LISTED RECORDS
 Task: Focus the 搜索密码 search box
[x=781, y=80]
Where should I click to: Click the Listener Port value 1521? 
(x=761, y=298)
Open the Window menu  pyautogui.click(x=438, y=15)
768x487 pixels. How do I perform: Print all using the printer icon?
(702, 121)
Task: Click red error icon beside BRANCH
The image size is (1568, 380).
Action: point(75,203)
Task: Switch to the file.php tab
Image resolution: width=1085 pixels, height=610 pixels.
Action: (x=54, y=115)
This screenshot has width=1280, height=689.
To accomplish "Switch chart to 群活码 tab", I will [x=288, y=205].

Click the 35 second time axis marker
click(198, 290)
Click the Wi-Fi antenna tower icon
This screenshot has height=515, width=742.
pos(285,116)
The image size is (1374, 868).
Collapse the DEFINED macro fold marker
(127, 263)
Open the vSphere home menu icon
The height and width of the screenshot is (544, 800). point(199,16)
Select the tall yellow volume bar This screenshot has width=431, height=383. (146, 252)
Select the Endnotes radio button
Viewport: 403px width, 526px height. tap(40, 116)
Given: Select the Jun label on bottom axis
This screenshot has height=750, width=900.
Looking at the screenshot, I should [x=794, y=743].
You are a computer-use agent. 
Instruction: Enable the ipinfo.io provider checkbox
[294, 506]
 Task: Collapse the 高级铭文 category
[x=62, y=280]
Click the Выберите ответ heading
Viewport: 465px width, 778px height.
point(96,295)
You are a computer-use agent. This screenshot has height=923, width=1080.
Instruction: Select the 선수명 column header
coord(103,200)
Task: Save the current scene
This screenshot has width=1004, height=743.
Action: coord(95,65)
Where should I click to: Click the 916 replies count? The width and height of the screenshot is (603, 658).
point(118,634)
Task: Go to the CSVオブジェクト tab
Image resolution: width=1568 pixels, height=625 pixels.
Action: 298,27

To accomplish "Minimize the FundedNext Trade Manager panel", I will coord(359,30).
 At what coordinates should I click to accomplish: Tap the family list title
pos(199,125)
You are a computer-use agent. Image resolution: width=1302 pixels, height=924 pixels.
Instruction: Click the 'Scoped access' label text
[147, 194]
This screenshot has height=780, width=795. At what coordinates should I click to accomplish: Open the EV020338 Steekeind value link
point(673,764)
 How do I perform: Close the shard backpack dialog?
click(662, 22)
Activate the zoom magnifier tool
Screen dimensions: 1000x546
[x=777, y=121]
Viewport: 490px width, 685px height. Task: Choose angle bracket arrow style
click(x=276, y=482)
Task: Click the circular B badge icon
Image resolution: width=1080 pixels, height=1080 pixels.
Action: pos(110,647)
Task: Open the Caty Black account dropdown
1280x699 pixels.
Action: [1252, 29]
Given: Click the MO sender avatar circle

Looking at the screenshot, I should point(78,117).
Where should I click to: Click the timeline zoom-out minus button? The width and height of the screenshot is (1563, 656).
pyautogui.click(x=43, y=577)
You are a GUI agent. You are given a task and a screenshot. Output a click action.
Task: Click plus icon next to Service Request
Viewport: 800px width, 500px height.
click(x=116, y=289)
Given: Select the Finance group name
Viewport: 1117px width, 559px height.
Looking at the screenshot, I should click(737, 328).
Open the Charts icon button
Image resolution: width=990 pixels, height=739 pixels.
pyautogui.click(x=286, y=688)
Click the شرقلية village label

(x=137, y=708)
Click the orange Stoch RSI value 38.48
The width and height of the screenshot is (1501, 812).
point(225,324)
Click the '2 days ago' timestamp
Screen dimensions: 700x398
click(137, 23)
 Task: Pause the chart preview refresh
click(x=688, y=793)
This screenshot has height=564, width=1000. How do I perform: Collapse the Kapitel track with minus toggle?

TASK REQUIREMENTS
Each record above needs to be reproduced exactly as written.

SOLUTION FOR THIS PROBLEM
 Task: Focus the 搜索密码 search box
[x=781, y=80]
Where should I click to: Click the Listener Port value 1521? 
(x=761, y=298)
Open the Window menu  pyautogui.click(x=438, y=15)
768x487 pixels. How do I perform: Print all using the printer icon?
(702, 121)
Task: Click red error icon beside BRANCH
The image size is (1568, 380).
Action: point(75,203)
Task: Switch to the file.php tab
Image resolution: width=1085 pixels, height=610 pixels.
Action: (x=54, y=115)
This screenshot has width=1280, height=689.
To accomplish "Switch chart to 群活码 tab", I will [x=288, y=205].

Click the 35 second time axis marker
click(198, 290)
Click the Wi-Fi antenna tower icon
This screenshot has height=515, width=742.
pos(285,116)
The image size is (1374, 868).
Collapse the DEFINED macro fold marker
(127, 263)
Open the vSphere home menu icon
The height and width of the screenshot is (544, 800). point(199,16)
Select the tall yellow volume bar This screenshot has width=431, height=383. (146, 252)
Select the Endnotes radio button
Viewport: 403px width, 526px height. tap(40, 116)
Given: Select the Jun label on bottom axis
This screenshot has height=750, width=900.
Looking at the screenshot, I should [x=794, y=743].
You are a computer-use agent. 
Instruction: Enable the ipinfo.io provider checkbox
[294, 506]
 Task: Collapse the 高级铭文 category
[x=62, y=280]
Click the Выберите ответ heading
Viewport: 465px width, 778px height.
point(96,295)
You are a computer-use agent. This screenshot has height=923, width=1080.
Instruction: Select the 선수명 column header
coord(103,200)
Task: Save the current scene
This screenshot has width=1004, height=743.
Action: coord(95,65)
Where should I click to: Click the 916 replies count? The width and height of the screenshot is (603, 658).
point(118,634)
Task: Go to the CSVオブジェクト tab
Image resolution: width=1568 pixels, height=625 pixels.
Action: 298,27

To accomplish "Minimize the FundedNext Trade Manager panel", I will coord(359,30).
 At what coordinates should I click to accomplish: Tap the family list title
pos(199,125)
You are a computer-use agent. Image resolution: width=1302 pixels, height=924 pixels.
Instruction: Click the 'Scoped access' label text
[147, 194]
This screenshot has height=780, width=795. At what coordinates should I click to accomplish: Open the EV020338 Steekeind value link
point(673,764)
 How do I perform: Close the shard backpack dialog?
click(662, 22)
Activate the zoom magnifier tool
Screen dimensions: 1000x546
[x=777, y=121]
Viewport: 490px width, 685px height. Task: Choose angle bracket arrow style
click(x=276, y=482)
Task: Click the circular B badge icon
Image resolution: width=1080 pixels, height=1080 pixels.
Action: pos(110,647)
Task: Open the Caty Black account dropdown
1280x699 pixels.
Action: [1252, 29]
Given: Click the MO sender avatar circle

Looking at the screenshot, I should point(78,117).
Where should I click to: Click the timeline zoom-out minus button? The width and height of the screenshot is (1563, 656).
pyautogui.click(x=43, y=577)
You are a GUI agent. You are given a task and a screenshot. Output a click action.
Task: Click plus icon next to Service Request
Viewport: 800px width, 500px height.
click(x=116, y=289)
Given: Select the Finance group name
Viewport: 1117px width, 559px height.
Looking at the screenshot, I should click(737, 328).
Open the Charts icon button
Image resolution: width=990 pixels, height=739 pixels.
pyautogui.click(x=286, y=688)
Click the شرقلية village label

(x=137, y=708)
Click the orange Stoch RSI value 38.48
The width and height of the screenshot is (1501, 812).
point(225,324)
Click the '2 days ago' timestamp
Screen dimensions: 700x398
click(137, 23)
 Task: Pause the chart preview refresh
click(x=688, y=793)
This screenshot has height=564, width=1000. How do I perform: Collapse the Kapitel track with minus toggle?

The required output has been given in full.